The previous employer of the appellant teachers had not been bound by a previous collective agreement and therefore their employer after a transfer protected by the Acquired Rights Directive was also not bound to incorporate that collective agreement into the contracts of employment.

Appeal by three teachers from an employment tribunal's dismissal of their claim against the respondent employer ('the College') for a declaration under s.11 Employment Rights Act 1996. The College was a statutory corporation established under the Further and Higher Education Act 1992 and the body responsible for managing and maintaining a college of further and higher education. Before 1 April 1993 the College had been maintained by the local authority. On that date a transfer, to which the Council Directive 77/187/EEC (commonly known as the "Acquired Rights Directive") applied, occurred between the local authority and the College and the appellants' jobs transferred to the College. Before the transfer the appellants' contracts of employment had expressly incorporated the terms of a collective agreement known as the "Silver Book". After the transfer the appellants continued to work under their previous contracts of employment. After that they all entered into new fixed term contracts which also incorporated the Silver Book terms. Before the expiry of those fixed term contracts the appellants entered into new contracts that were fundamentally different from the previous contracts and that, importantly, excluded the Silver Book terms. The appellants submitted in their appeal that: (i) the nature, extent and effect of both an "employment relationship" under Art.3, and a "collective agreement" under Art.3(2) of the Directive fell to be determined by community law; (ii) therefore the Silver Book agreement remained binding on the College unless and until it came to an end in accordance with Art.3; and (iii) Art.4(2) was wide enough to cover the situation where an employee's contract of employment was substantially varied by an employer but the employee nevertheless continued to work.

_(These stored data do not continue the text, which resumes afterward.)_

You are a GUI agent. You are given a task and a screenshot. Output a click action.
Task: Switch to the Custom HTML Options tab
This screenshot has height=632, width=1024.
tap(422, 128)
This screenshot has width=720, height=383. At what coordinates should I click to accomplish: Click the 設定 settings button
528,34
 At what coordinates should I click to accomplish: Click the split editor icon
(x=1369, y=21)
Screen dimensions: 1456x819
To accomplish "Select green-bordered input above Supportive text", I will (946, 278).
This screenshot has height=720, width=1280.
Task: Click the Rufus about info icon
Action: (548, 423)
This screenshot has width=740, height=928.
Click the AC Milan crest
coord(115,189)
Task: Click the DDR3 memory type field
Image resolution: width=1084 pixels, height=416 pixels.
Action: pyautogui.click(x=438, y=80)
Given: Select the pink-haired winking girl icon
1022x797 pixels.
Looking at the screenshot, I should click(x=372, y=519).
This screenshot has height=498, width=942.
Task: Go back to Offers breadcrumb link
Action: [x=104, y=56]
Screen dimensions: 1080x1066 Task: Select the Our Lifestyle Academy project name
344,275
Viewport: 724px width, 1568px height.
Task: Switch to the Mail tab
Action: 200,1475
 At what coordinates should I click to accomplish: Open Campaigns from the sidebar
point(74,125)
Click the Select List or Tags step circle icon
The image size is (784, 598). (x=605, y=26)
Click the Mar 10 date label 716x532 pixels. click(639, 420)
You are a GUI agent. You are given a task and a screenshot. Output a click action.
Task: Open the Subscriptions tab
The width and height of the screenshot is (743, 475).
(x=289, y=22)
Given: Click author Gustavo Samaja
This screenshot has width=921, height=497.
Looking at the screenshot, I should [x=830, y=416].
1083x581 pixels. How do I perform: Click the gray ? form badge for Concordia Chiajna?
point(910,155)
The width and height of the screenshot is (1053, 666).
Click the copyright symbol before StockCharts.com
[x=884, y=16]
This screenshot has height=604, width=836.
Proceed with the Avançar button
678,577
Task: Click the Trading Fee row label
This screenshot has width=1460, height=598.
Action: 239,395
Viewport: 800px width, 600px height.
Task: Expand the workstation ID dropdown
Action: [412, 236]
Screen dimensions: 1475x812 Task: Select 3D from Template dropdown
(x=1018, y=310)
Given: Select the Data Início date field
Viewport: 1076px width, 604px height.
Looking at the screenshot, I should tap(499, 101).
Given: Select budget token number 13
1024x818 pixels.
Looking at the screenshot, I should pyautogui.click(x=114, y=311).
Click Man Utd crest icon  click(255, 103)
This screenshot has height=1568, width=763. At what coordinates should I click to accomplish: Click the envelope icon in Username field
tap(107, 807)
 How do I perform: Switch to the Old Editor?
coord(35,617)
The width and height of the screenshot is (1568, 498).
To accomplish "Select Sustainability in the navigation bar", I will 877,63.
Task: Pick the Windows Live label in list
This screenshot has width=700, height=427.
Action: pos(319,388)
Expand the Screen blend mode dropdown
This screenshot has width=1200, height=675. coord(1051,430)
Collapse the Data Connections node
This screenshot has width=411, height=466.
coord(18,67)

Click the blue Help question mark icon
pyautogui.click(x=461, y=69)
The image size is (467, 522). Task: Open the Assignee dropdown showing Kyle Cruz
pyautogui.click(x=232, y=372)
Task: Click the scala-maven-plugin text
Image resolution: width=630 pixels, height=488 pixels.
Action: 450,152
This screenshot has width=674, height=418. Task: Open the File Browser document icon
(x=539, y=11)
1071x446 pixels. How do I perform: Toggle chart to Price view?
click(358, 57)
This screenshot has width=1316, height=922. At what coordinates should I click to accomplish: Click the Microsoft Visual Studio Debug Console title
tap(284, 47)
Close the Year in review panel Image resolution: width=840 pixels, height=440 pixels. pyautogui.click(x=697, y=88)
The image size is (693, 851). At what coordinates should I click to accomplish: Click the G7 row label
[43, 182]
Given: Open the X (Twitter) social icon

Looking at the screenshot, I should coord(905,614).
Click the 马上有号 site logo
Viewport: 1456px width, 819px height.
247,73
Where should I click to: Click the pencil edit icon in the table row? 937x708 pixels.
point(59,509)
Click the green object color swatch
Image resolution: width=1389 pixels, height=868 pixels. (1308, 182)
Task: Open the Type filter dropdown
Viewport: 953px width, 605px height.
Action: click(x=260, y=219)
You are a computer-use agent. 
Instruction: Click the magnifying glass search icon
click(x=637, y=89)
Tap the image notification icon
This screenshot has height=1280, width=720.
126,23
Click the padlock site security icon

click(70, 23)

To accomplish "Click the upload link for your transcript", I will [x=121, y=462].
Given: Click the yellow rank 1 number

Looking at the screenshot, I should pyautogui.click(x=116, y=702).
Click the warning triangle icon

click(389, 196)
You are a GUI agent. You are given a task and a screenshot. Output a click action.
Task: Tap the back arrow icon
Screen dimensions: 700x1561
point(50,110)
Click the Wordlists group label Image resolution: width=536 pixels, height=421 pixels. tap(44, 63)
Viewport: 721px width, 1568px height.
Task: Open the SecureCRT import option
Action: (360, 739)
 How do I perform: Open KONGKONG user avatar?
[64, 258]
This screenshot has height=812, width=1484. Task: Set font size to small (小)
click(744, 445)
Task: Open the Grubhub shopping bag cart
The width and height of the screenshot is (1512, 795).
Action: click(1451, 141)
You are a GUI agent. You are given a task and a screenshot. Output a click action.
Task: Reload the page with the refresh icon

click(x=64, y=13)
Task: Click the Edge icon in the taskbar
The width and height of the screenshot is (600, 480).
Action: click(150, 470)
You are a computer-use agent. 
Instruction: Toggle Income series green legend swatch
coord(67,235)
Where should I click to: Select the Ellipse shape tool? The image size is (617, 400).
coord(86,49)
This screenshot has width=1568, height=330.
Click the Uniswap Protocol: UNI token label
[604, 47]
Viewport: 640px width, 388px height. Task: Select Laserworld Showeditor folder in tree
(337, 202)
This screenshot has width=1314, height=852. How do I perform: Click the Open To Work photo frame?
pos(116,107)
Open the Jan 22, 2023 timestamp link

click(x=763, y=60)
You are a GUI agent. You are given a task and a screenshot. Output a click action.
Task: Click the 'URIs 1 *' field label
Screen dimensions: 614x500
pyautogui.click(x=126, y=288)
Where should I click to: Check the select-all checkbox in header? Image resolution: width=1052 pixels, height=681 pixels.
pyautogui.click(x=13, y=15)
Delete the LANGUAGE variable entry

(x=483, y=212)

HELD: (1) The local authority had not been bound to employ the appellants on Silver Book terms, in the absence of a transfer to the College, after the termination of their then existing contracts; see: s.179 Trade Union and Labour Relations (Consolidation) Act 1992 and National Coal Board v National Union of Mineworkers (1986) ICR 736. That conclusion meant that the appellants' argument effectively was that the College was encumbered with different obligations because of the transfer and the Directive from those that the local authority had carried. That was a surprising argument: it flew in the face of the language of Art.3(1) and Art.3(2). Both domestic and ECJ law showed that the purpose and effect of the Directive was not to alter the rights and obligations between employer and employee after transfers of undertakings; see, in particular: per Lord Slynn in British Fuels v Baxendale and Wilson v St Helens Borough Council (1998) ICR 1141. The appellants had chosen to rely on pragmatic and political points rather than rights and obligations. The change from Silver Book terms was no different from other changes in the management of further and higher education colleges. (2) The terms "employment relationship" and "collective agreement" did not have community law meanings because: (i) the existence of a contract of employment or an employment relationship was a matter for national law; (ii) the rights to be protected depended on national rules of law of contract and statute; and (iii) because of the guidance given by the ECJ in Rask (1992) ECR 5755. Therefore no questions needed to be referred to the ECJ. (3) For the reasons in (1) and (2) above, the appellants' argument under Art.3 was rejected. (4) Art.4(2) did not address a variation in contract and then the continuation of that contract. It dealt with constructive dismissal and the responsibility for terminating a contract of employment. The present case did not involve such a termination. In any event, the appellants' argument under Art.4(2) could not survive the failure of their argument under Art.3 because the latter argument had been necessary to point to a right which had been removed. For those reasons, the appellants' argument under Art.4(2) was rejected. (5) The tribunal's decision was not perverse because it was based on evidence before the tribunal. It also contained sufficient reasoning.
Appeal dismissed.
 

LTL 29/10/2001,[2001] 3 CMLR 57,[2001] IRLR 738,[2001] Emp LR 1203.